▶ Task material
════════════════════

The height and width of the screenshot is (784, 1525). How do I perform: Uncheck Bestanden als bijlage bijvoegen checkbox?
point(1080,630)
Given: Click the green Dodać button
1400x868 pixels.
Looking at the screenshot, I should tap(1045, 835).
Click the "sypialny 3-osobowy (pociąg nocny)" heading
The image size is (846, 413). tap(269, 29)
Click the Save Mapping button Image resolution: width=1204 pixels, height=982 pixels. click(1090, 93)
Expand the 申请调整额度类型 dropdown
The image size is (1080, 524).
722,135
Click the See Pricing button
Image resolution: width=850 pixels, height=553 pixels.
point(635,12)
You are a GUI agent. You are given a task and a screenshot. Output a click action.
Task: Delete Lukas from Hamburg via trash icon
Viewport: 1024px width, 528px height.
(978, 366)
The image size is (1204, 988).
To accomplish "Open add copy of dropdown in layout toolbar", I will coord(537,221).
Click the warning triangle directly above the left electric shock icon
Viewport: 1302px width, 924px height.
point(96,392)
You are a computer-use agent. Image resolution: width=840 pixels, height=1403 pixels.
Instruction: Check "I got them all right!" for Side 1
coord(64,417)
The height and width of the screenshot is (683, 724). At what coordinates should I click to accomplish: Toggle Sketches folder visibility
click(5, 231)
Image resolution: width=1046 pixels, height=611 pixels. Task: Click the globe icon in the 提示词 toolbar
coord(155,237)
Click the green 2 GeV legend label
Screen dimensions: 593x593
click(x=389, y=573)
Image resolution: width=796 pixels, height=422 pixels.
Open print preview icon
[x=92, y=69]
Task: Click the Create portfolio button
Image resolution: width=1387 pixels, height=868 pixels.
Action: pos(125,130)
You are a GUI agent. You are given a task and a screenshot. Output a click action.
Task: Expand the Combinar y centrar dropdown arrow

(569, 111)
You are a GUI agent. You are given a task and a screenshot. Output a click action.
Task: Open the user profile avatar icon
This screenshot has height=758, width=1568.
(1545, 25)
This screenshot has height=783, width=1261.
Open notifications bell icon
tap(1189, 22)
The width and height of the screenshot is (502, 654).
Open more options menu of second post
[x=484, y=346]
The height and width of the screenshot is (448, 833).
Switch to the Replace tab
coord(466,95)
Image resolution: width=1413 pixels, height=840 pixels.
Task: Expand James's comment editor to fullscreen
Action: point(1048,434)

════════════════════

▶ The problem
Please copy out all of the records above again, replacing "GUI agent" with "interface agent" everywhere and leaving everything else the same.

▶ Answer to the exercise
The height and width of the screenshot is (784, 1525). How do I perform: Uncheck Bestanden als bijlage bijvoegen checkbox?
point(1080,630)
Given: Click the green Dodać button
1400x868 pixels.
Looking at the screenshot, I should tap(1045, 835).
Click the "sypialny 3-osobowy (pociąg nocny)" heading
The image size is (846, 413). tap(269, 29)
Click the Save Mapping button Image resolution: width=1204 pixels, height=982 pixels. click(1090, 93)
Expand the 申请调整额度类型 dropdown
The image size is (1080, 524).
722,135
Click the See Pricing button
Image resolution: width=850 pixels, height=553 pixels.
point(635,12)
You are a interface agent. You are given a task and a screenshot. Output a click action.
Task: Delete Lukas from Hamburg via trash icon
Viewport: 1024px width, 528px height.
(978, 366)
The image size is (1204, 988).
To accomplish "Open add copy of dropdown in layout toolbar", I will coord(537,221).
Click the warning triangle directly above the left electric shock icon
Viewport: 1302px width, 924px height.
point(96,392)
You are a computer-use agent. Image resolution: width=840 pixels, height=1403 pixels.
Instruction: Check "I got them all right!" for Side 1
coord(64,417)
The height and width of the screenshot is (683, 724). At what coordinates should I click to accomplish: Toggle Sketches folder visibility
click(5, 231)
Image resolution: width=1046 pixels, height=611 pixels. Task: Click the globe icon in the 提示词 toolbar
coord(155,237)
Click the green 2 GeV legend label
Screen dimensions: 593x593
click(x=389, y=573)
Image resolution: width=796 pixels, height=422 pixels.
Open print preview icon
[x=92, y=69]
Task: Click the Create portfolio button
Image resolution: width=1387 pixels, height=868 pixels.
Action: pos(125,130)
You are a interface agent. You are given a task and a screenshot. Output a click action.
Task: Expand the Combinar y centrar dropdown arrow

(569, 111)
You are a interface agent. You are given a task and a screenshot. Output a click action.
Task: Open the user profile avatar icon
This screenshot has height=758, width=1568.
(1545, 25)
This screenshot has height=783, width=1261.
Open notifications bell icon
tap(1189, 22)
The width and height of the screenshot is (502, 654).
Open more options menu of second post
[x=484, y=346]
The height and width of the screenshot is (448, 833).
Switch to the Replace tab
coord(466,95)
Image resolution: width=1413 pixels, height=840 pixels.
Task: Expand James's comment editor to fullscreen
Action: point(1048,434)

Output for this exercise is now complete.